At my work, we employ light-weighted content licensing by applying MD5 over a crafted string. MD5 is quite long, and includes letters and digits, or example:
MD5("The quick brown fox jumps over the lazy dog.") = e4d909c290d0fb1ca068ffaddf22cbd0
Since most of our users are using mobile devices, we wanted to make it easy:
- only alphabets - so the user will not be required to switch layouts (alphabet<->numbers)
- all uppercase - so it will be easy to read, and clear.
- replace the letter O - so the user will not confuse it with the digit zero.
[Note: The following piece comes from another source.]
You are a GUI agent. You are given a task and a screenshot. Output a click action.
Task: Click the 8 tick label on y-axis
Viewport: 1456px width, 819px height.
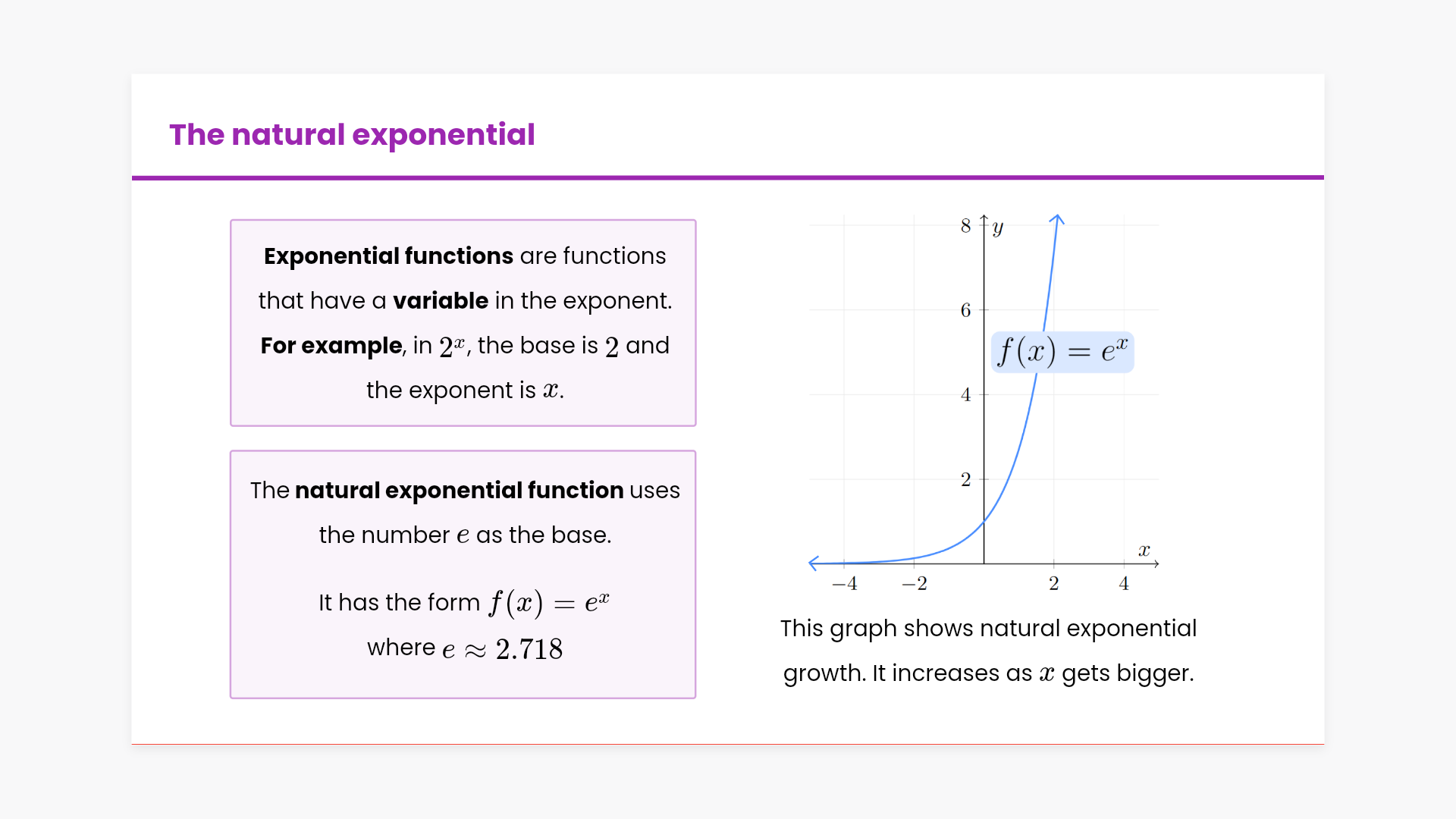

function md5_shrinking($md5_signature)
{
//the input of this function is an MD5 hex (easily created with PHP's function md5($string) )
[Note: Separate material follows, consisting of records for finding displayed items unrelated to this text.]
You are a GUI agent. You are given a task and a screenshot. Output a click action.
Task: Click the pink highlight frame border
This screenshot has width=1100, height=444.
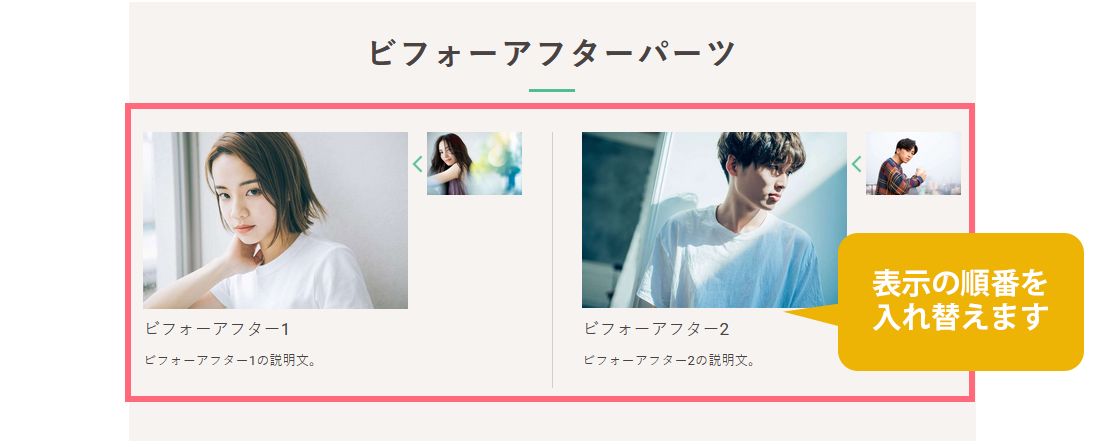coord(550,107)
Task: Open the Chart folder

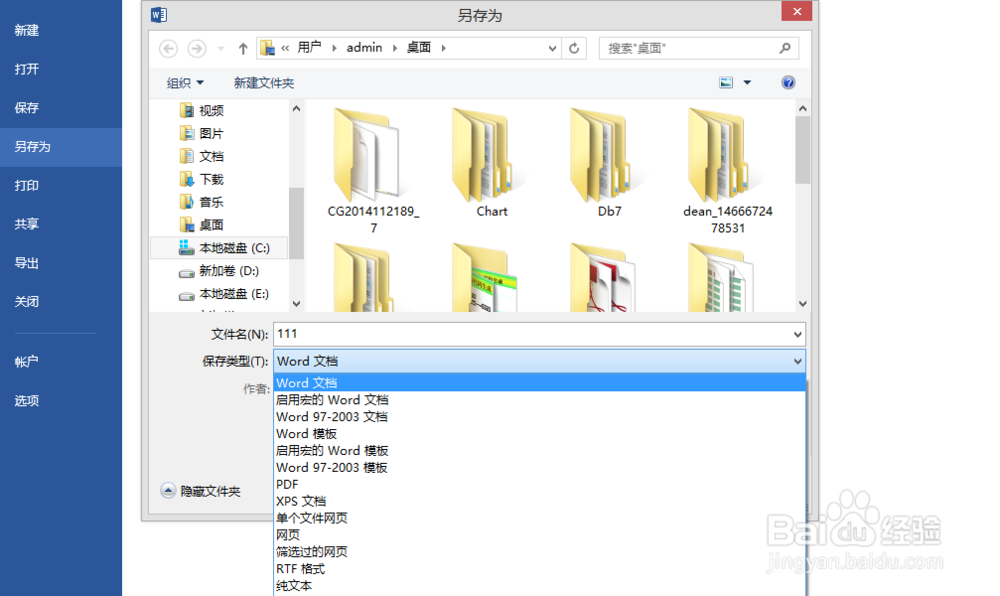Action: (x=489, y=160)
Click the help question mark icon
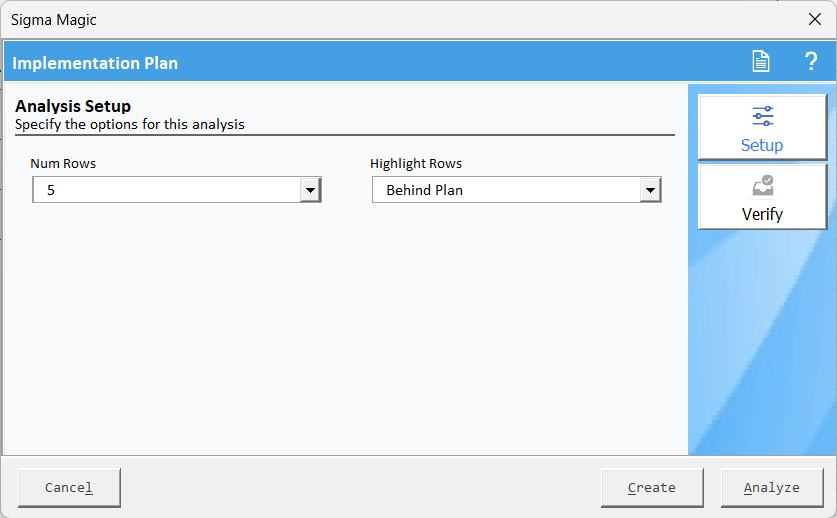The image size is (837, 518). click(x=811, y=62)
//actually, it doesn't have to be MD5 string. It can be anything from a random number
//to SHA1 to a specially crafted string/
//I want to do this:
// 37aa53dc03fd0a18617bda509c243012 -> JNAALJDCGJ
//sub-stringing to 10: easier on users
$trimmed_md5 = substr($md5_signature, 0, 10);
//upper-case so users will read it easily
$upper_trimmed_md5 = strtoupper($trimmed_md5);
//converting the digits to alphabets. And I'm going to convert to letters after F (no doubles with
//HEX A-F letters.
$regex_trimmed_md5 = preg_replace('/(\d)/e', 'chr(\\1+71)', $upper_trimmed_md5);
//And converting the letter O to X, so users will not confuse it with zero
$regex_trimmed_md5 = preg_replace('/(O)/', 'X', $regex_trimmed_md5);
return $regex_trimmed_md5;
}Security issues:
- Append a salt string to your MD5 input! It will make you feel safer :)
- Make sure you understand the MD5 and this function limitations, and see if they are acceptable for your purpose (as mentioned above - I take no responsibility!)
- The sub-stringing increases the chances of collisions. This is the cost you'll pay for a human readable/type-able string.
- I ONLY think that the Birthday Paradox does not apply here, but I'm no mathematician. It could be.